Given exercise — Quote the items word for word from the very first line through the line containing "tap(219, 81)", including that line. Leave the pictures out of your answer.
********************
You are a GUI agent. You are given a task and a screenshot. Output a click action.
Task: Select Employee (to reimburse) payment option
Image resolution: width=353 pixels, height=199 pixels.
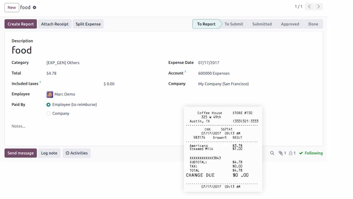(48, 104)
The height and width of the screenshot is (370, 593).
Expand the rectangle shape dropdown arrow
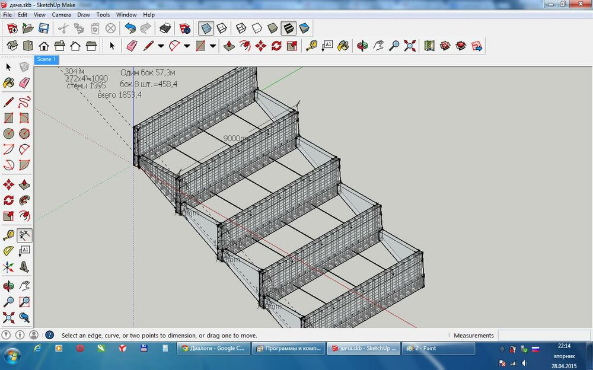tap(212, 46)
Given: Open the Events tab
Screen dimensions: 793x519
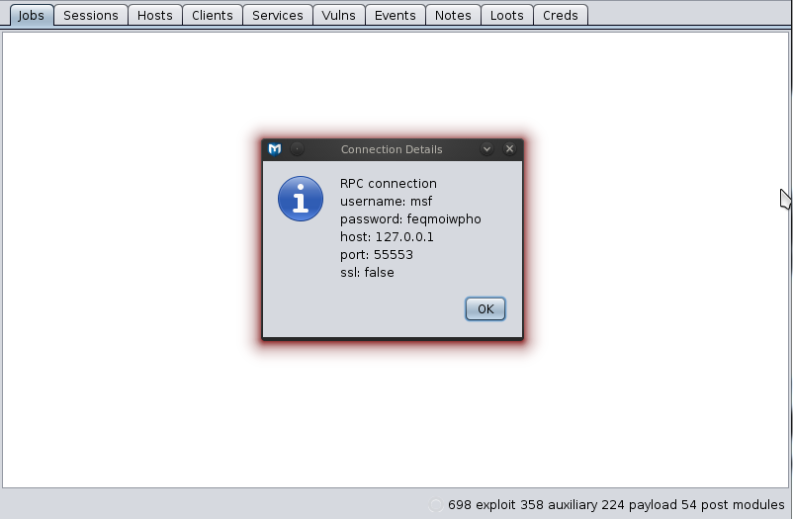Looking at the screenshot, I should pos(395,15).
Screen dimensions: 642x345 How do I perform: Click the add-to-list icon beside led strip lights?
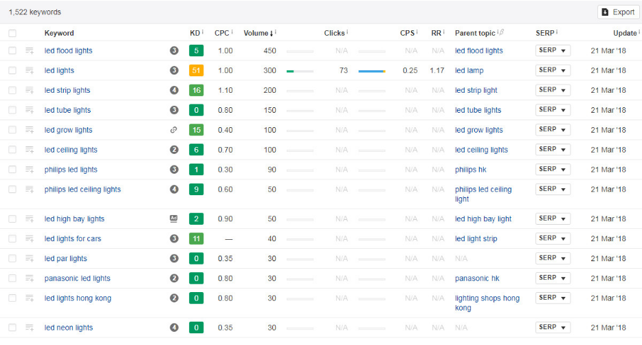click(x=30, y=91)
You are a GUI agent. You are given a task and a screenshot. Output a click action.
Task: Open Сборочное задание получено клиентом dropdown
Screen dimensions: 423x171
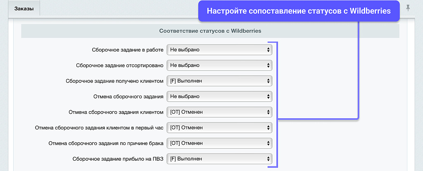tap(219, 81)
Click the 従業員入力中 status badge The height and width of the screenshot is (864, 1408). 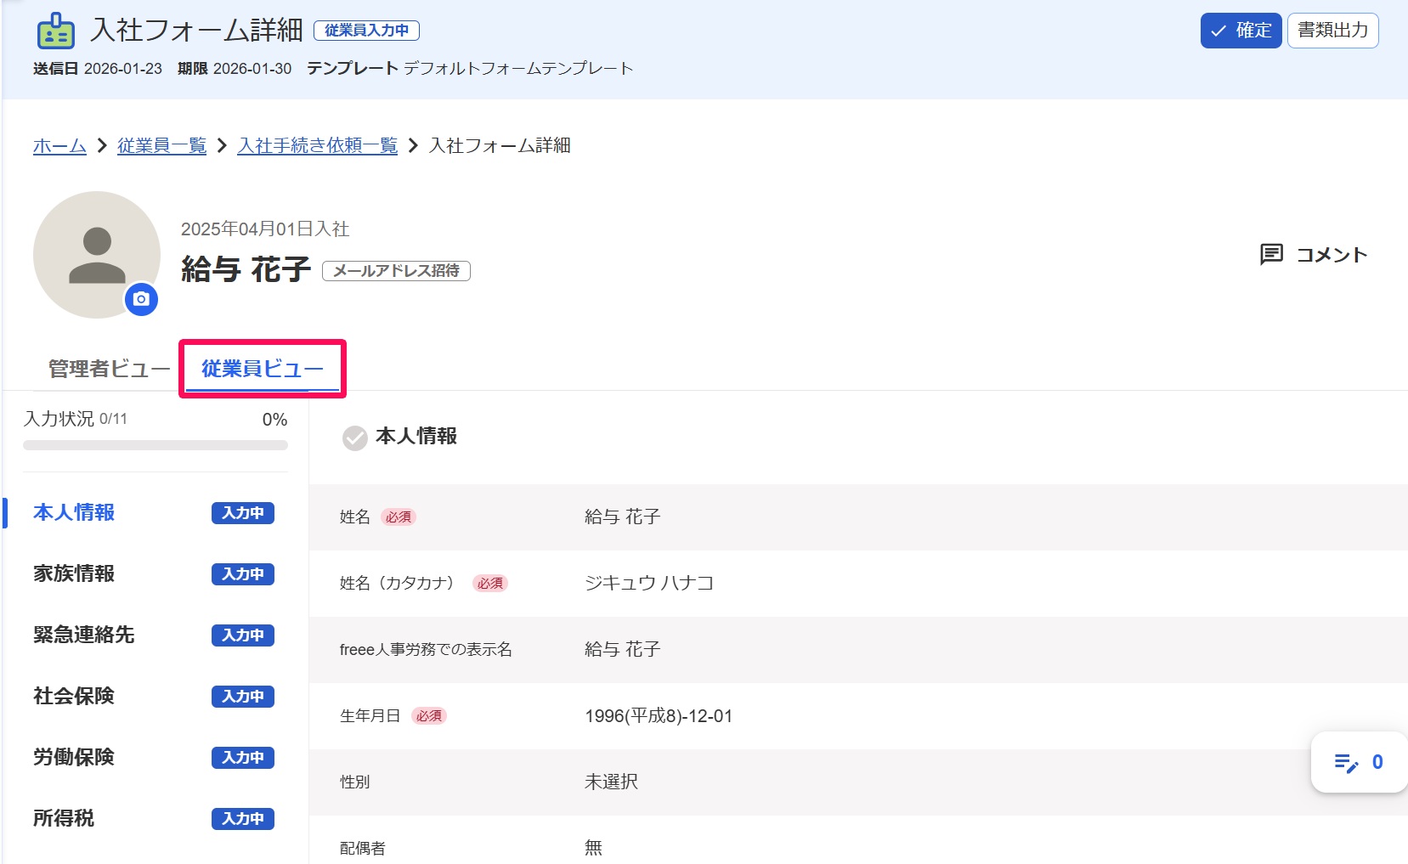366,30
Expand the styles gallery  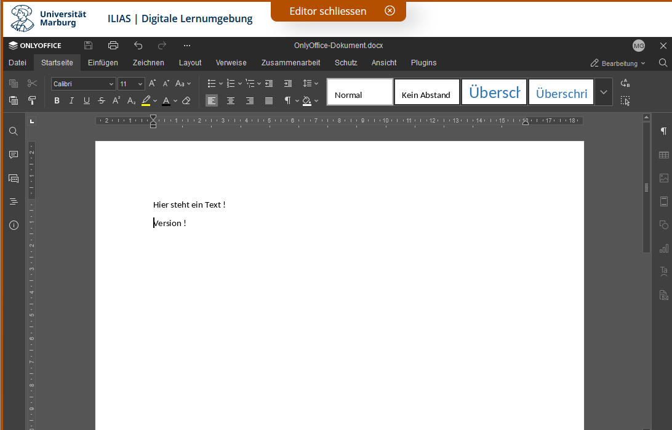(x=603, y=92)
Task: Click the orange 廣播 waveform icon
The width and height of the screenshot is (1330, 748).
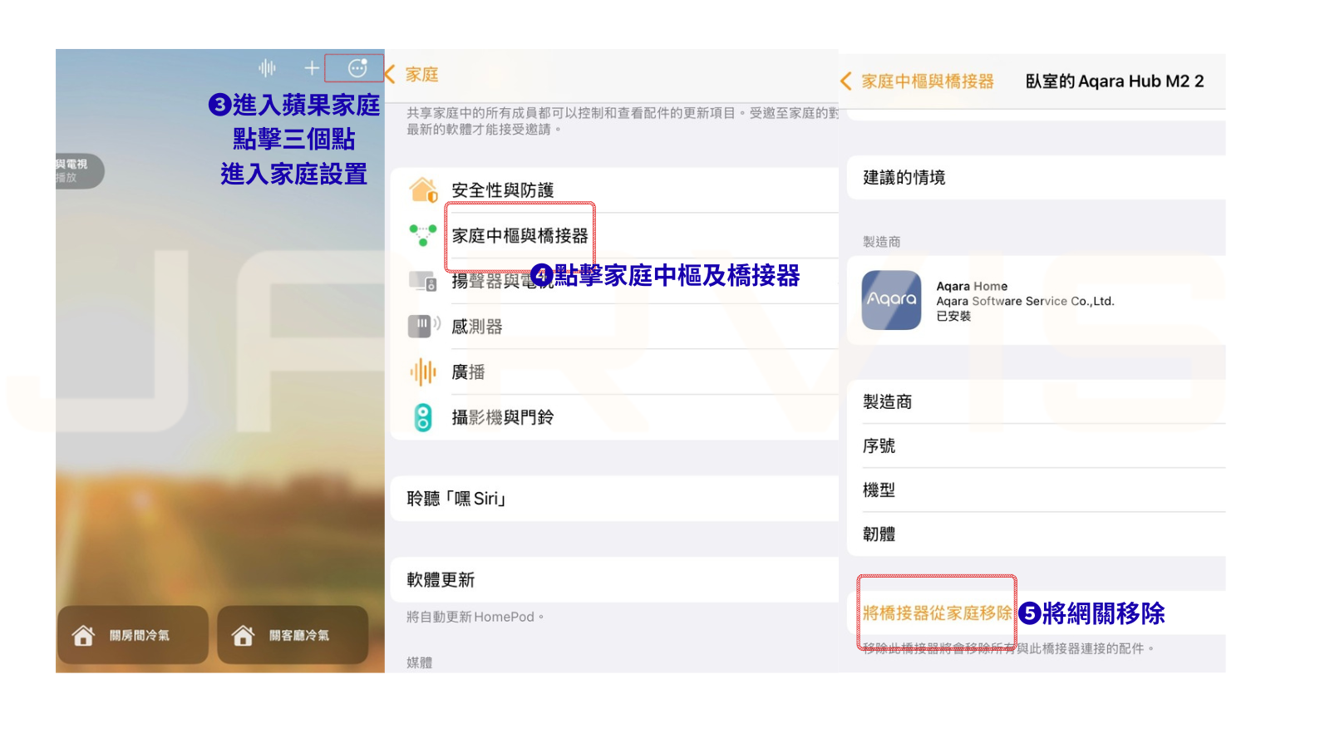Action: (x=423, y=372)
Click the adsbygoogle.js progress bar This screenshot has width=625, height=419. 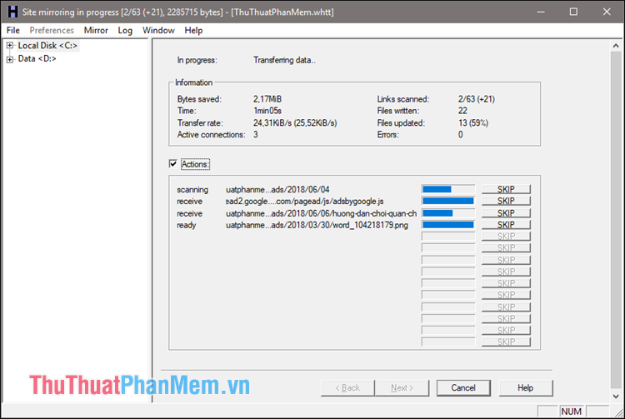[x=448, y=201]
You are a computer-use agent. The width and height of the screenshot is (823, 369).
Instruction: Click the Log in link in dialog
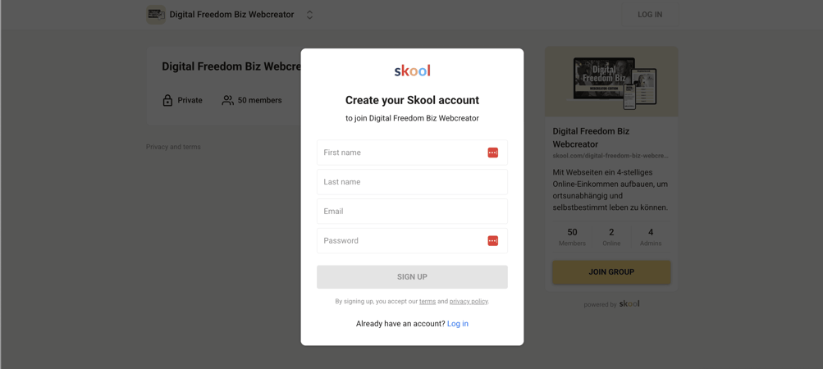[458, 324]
********************
Solution to the exercise —
You are a GUI agent. You are given a task and a screenshot. Output a click action.
Task: Select Employee (to reimburse) payment option
Image resolution: width=353 pixels, height=199 pixels.
(48, 104)
The height and width of the screenshot is (370, 593).
Expand the rectangle shape dropdown arrow
tap(212, 46)
Given: Open the Events tab
Screen dimensions: 793x519
Looking at the screenshot, I should pos(395,15).
Screen dimensions: 642x345 How do I perform: Click the add-to-list icon beside led strip lights?
click(x=30, y=91)
You are a GUI agent. You are given a task and a screenshot. Output a click action.
Task: Open Сборочное задание получено клиентом dropdown
Screen dimensions: 423x171
tap(219, 81)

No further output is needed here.